Au mois d'octobre dernier, l'association Shift Project évaluait l'empreinte environnementale de l'intelligence artificielle à 35 % de la consommation électrique mondiale des centres de données à l'horizon 2030. Soit plus qu'un doublement en l'espace de cinq ans ; cette part générée par l'IA est actuellement estimée à 15 %. Une perspective qui a été jugée suffisamment préoccupante pour que le Sénat se saisisse de la question.
Une mission d’information transpartisane a été récemment créée au Palais du Luxembourg et sera conduite par trois rapporteurs : Guillaume Chevrollier, Damien Michallet et Simon Uzenat.

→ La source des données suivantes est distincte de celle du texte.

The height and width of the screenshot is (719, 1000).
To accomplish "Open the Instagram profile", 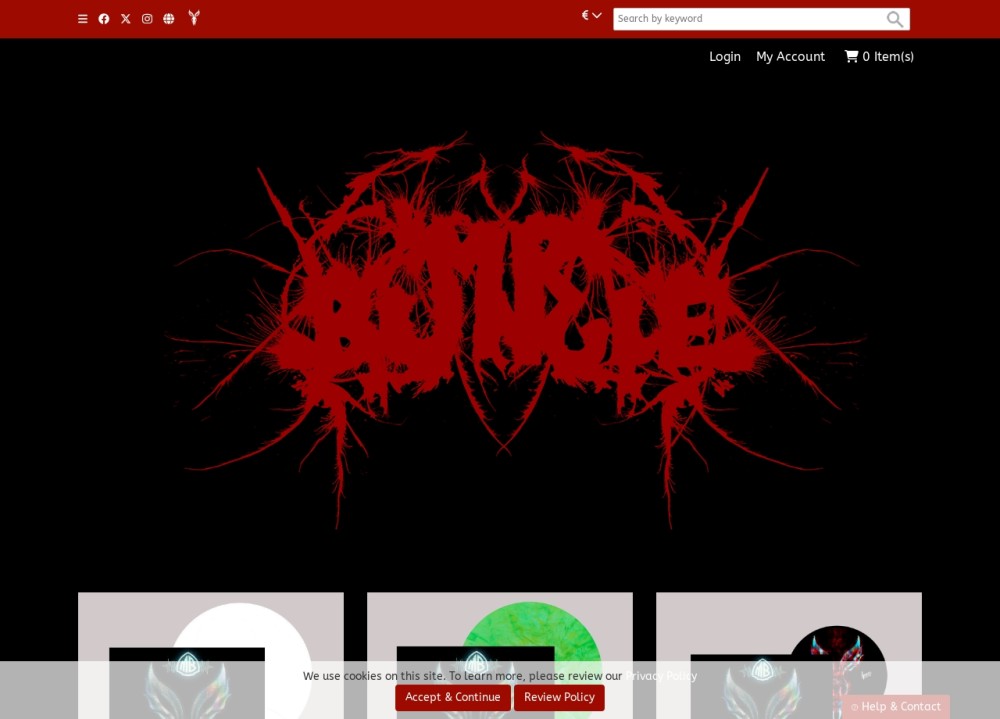I will point(147,18).
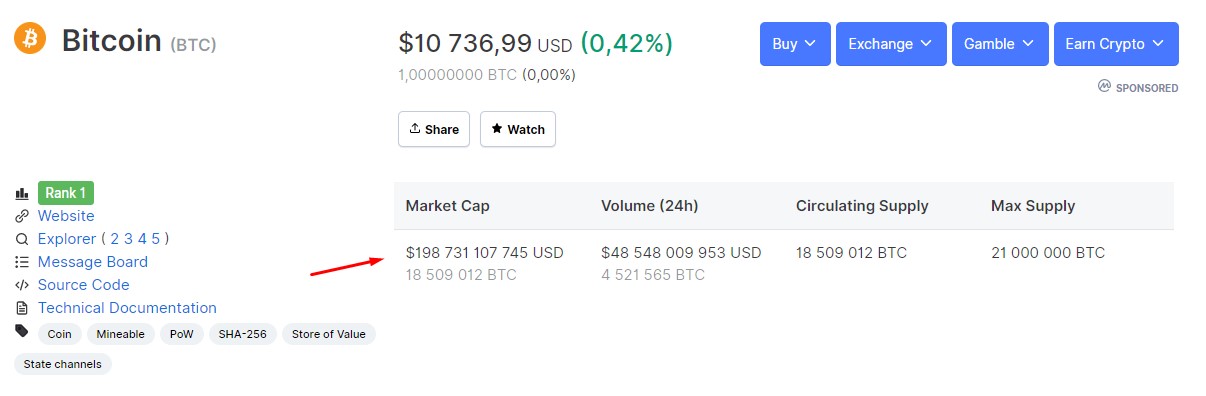
Task: Expand the Earn Crypto dropdown
Action: pos(1116,44)
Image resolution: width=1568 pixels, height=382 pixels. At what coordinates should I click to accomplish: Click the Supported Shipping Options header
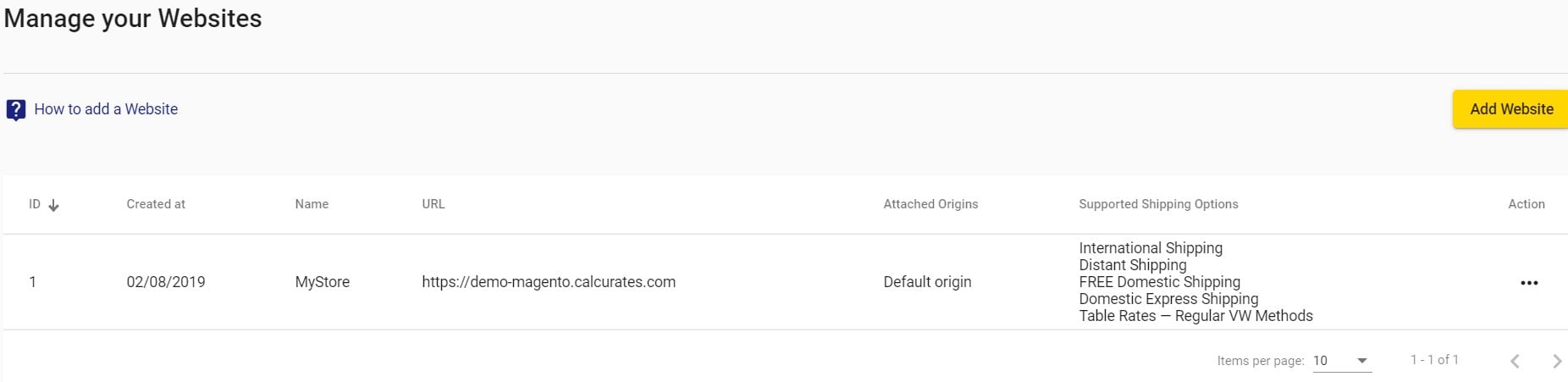(1158, 204)
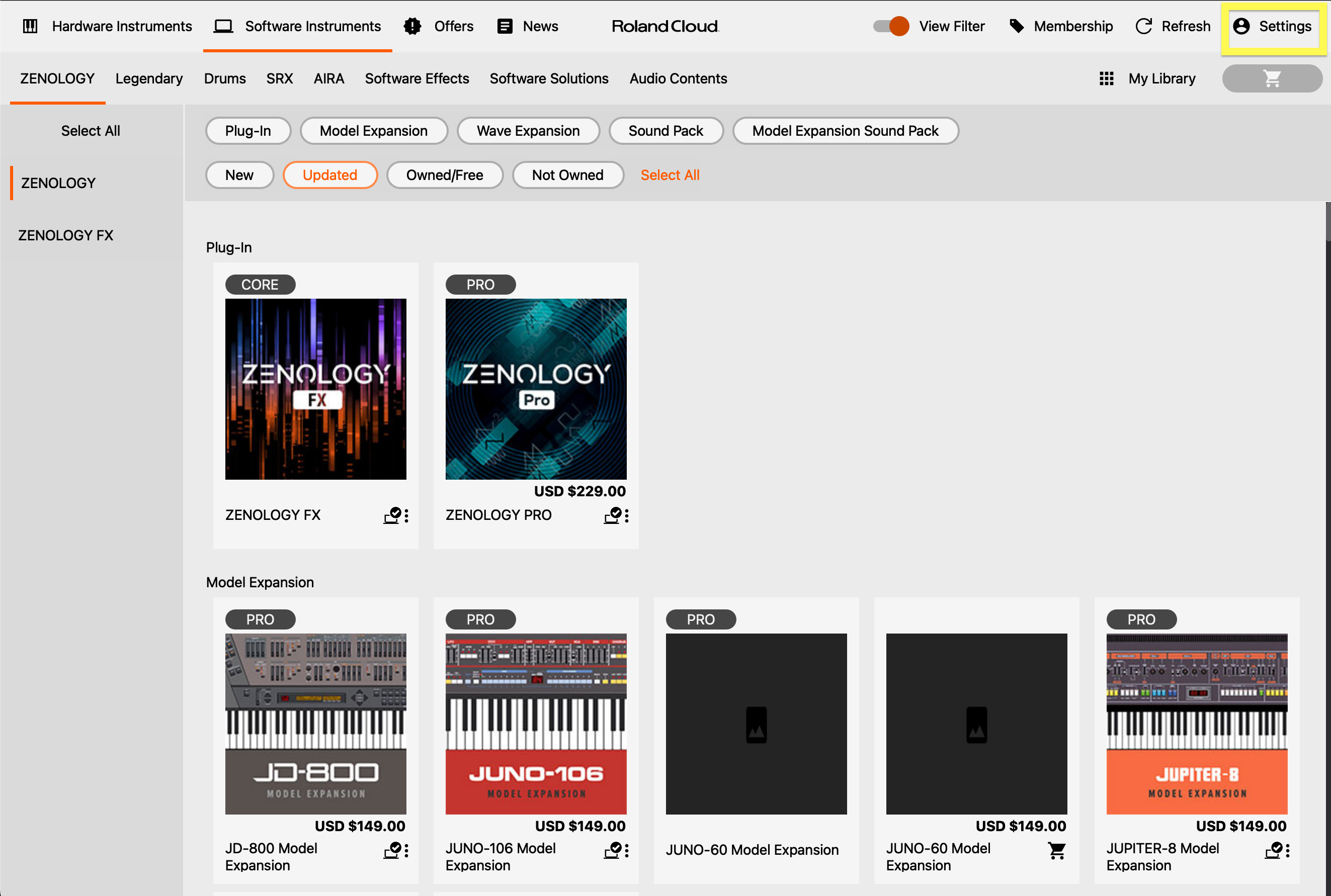Click the vertical scrollbar thumb

[1327, 222]
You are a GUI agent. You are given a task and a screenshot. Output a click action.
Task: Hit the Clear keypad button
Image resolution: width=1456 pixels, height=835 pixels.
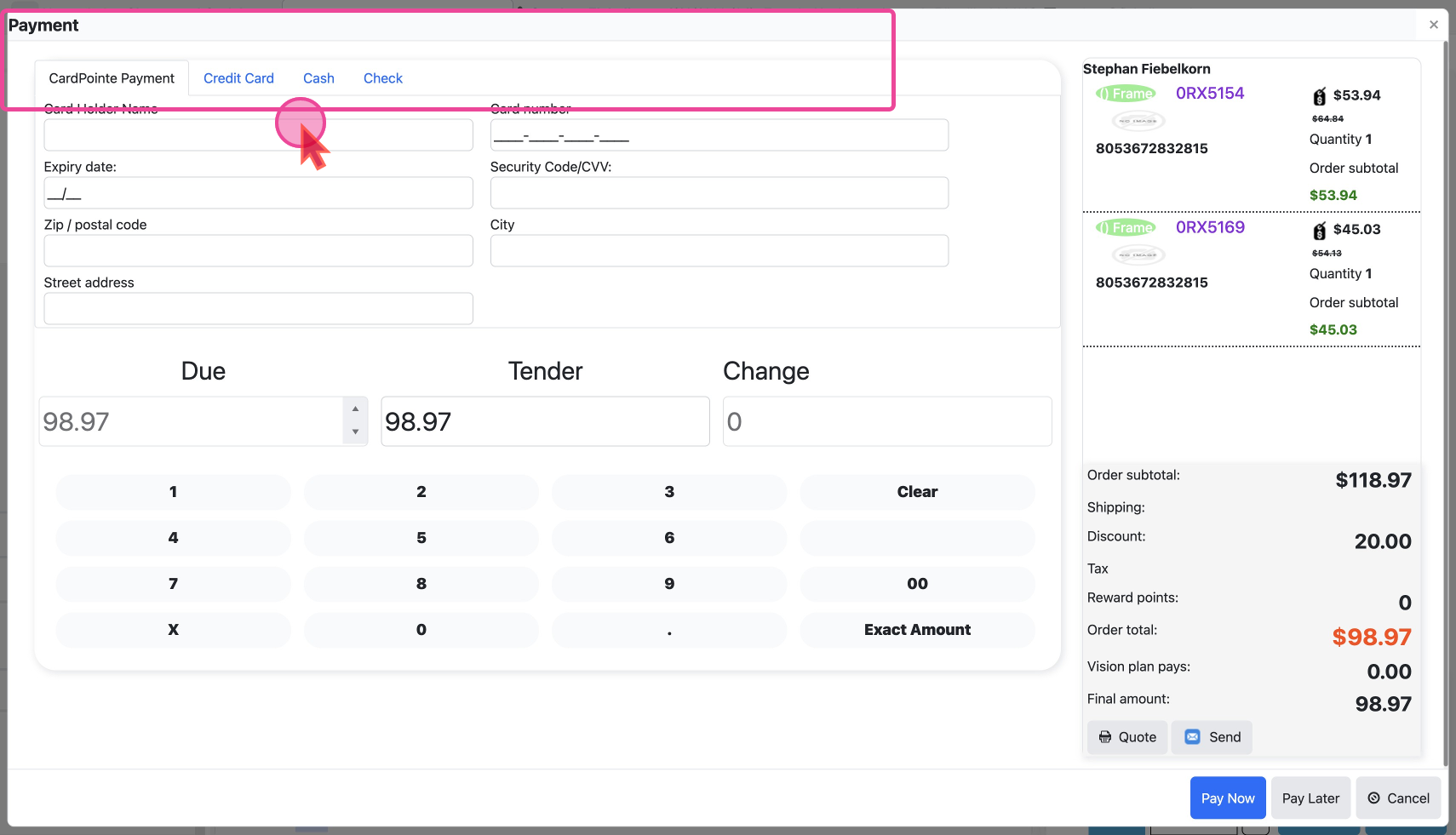[917, 492]
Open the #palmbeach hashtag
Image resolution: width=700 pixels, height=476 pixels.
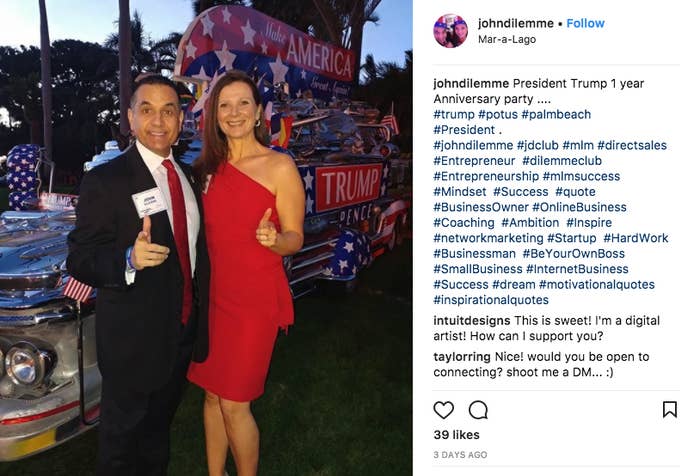[x=556, y=114]
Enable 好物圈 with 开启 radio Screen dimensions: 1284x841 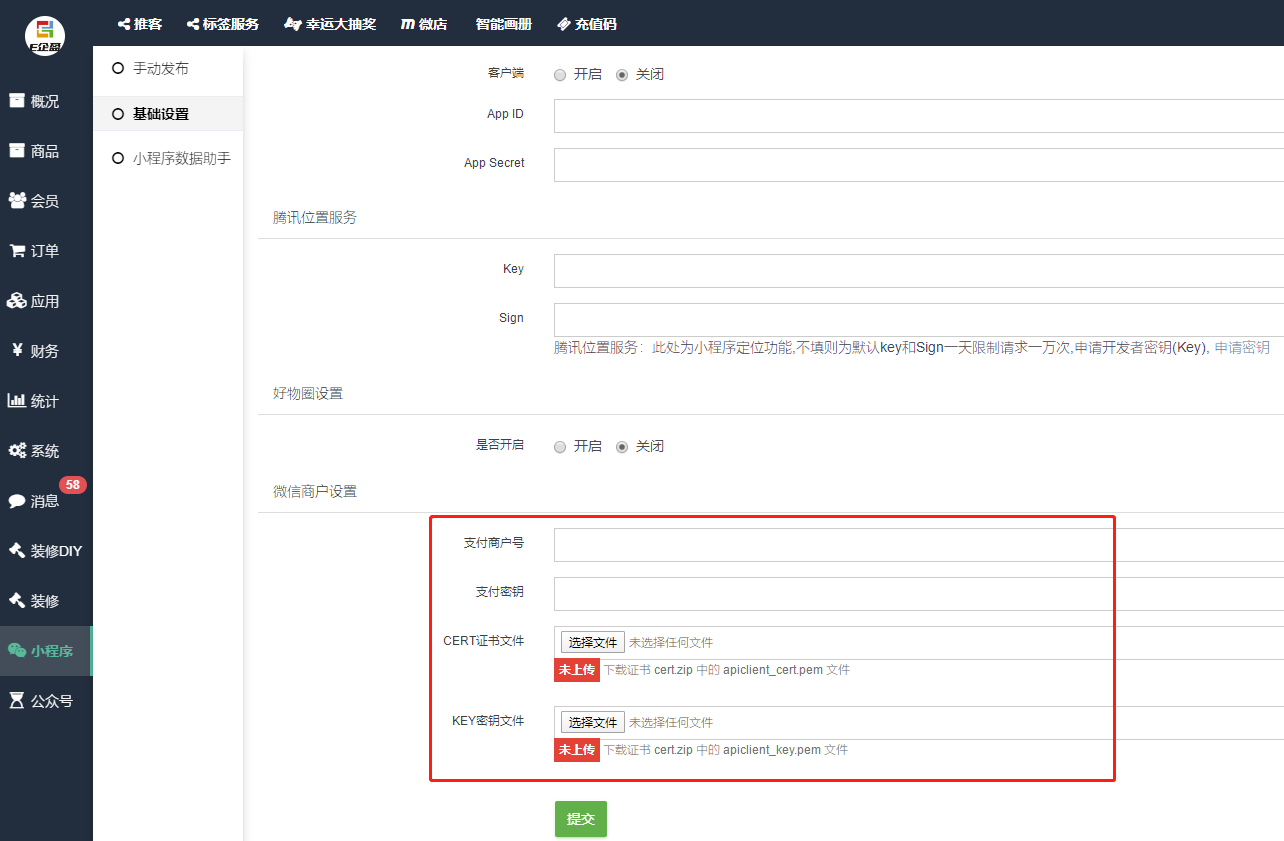tap(560, 447)
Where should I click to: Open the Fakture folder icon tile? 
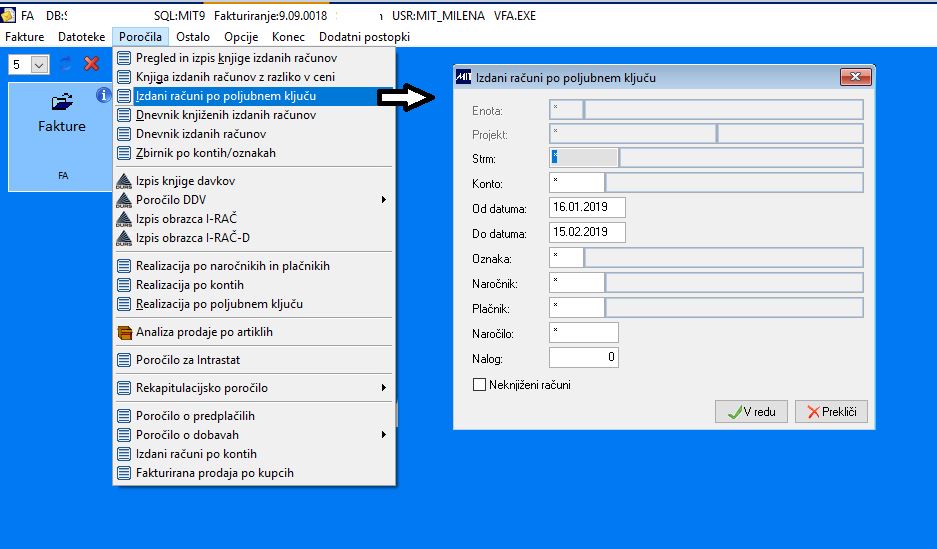(x=62, y=102)
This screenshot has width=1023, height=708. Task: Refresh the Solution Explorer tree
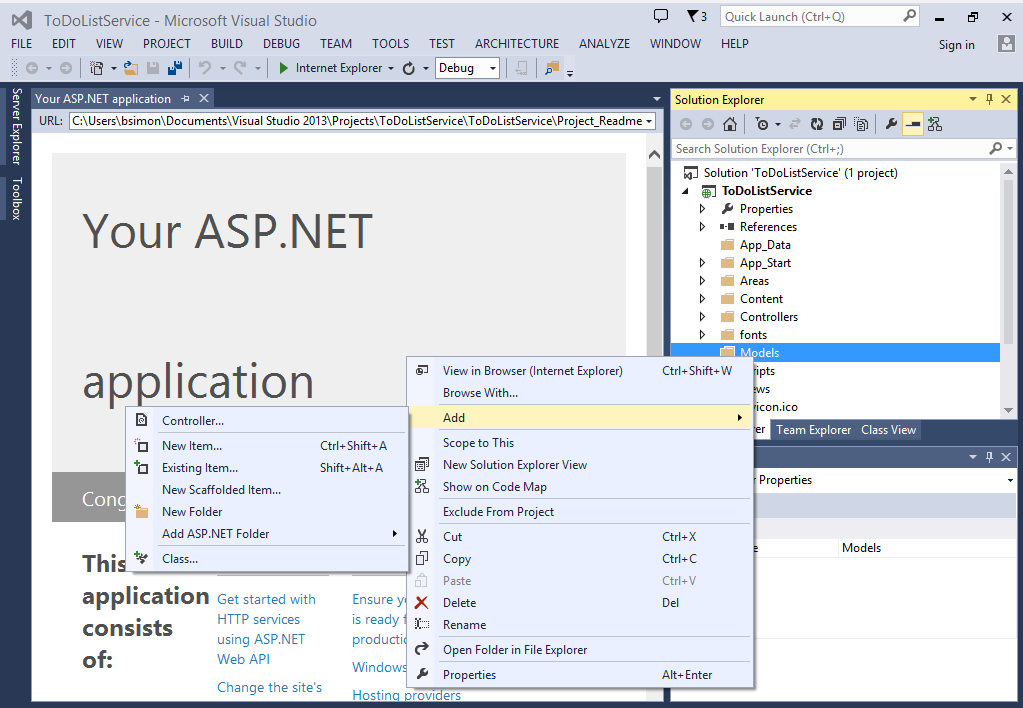point(816,123)
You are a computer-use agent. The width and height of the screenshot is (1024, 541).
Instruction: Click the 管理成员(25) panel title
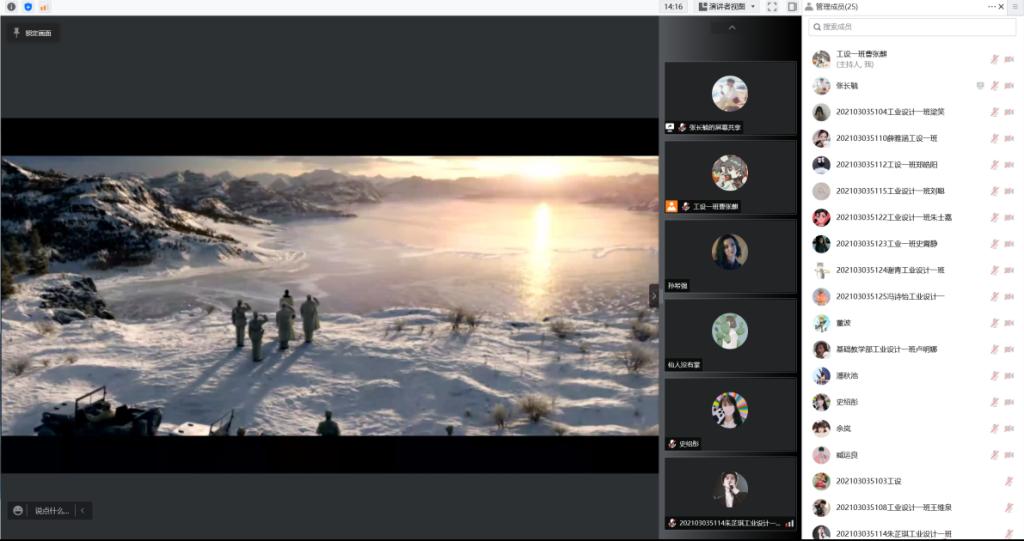(x=836, y=7)
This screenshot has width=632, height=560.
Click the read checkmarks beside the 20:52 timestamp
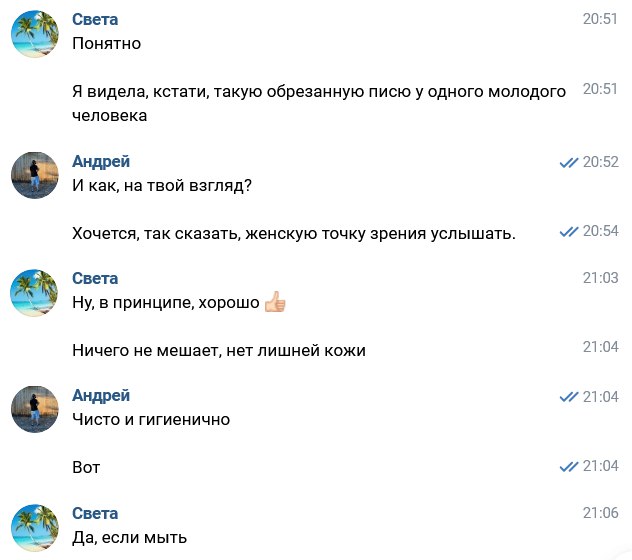coord(569,162)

Une première table ronde a réuni des experts afin cadrer le périmètre de cette mission : Baptiste Perissin Fabert, directeur général délégué de l’Ademe, Guillaume Pitron, chercheur associé à l’Institut de relations internationales et stratégiques (Iris), Anne Bouverlot, co-présidente du Conseil de l’intelligence artificielle et du numérique, et Audrey Herblin-Stoop, directrice des affaires publiques de l’entreprise Mistral.
Les quatre intervenants ont mis en avant "le caractère précurseur de la législation française en matière d’empreinte environnementale du numérique ainsi que sur la nécessité d’une standardisation des outils de mesure de cette empreinte" selon le Sénat. La mission consacrera ses travaux aux différents aspects de l’empreinte de l’IA : émission de CO2, consommation d’électricité, artificialisation, extraction minière, eau… Elle lancera ses travaux préparatoires à la fin du mois de février.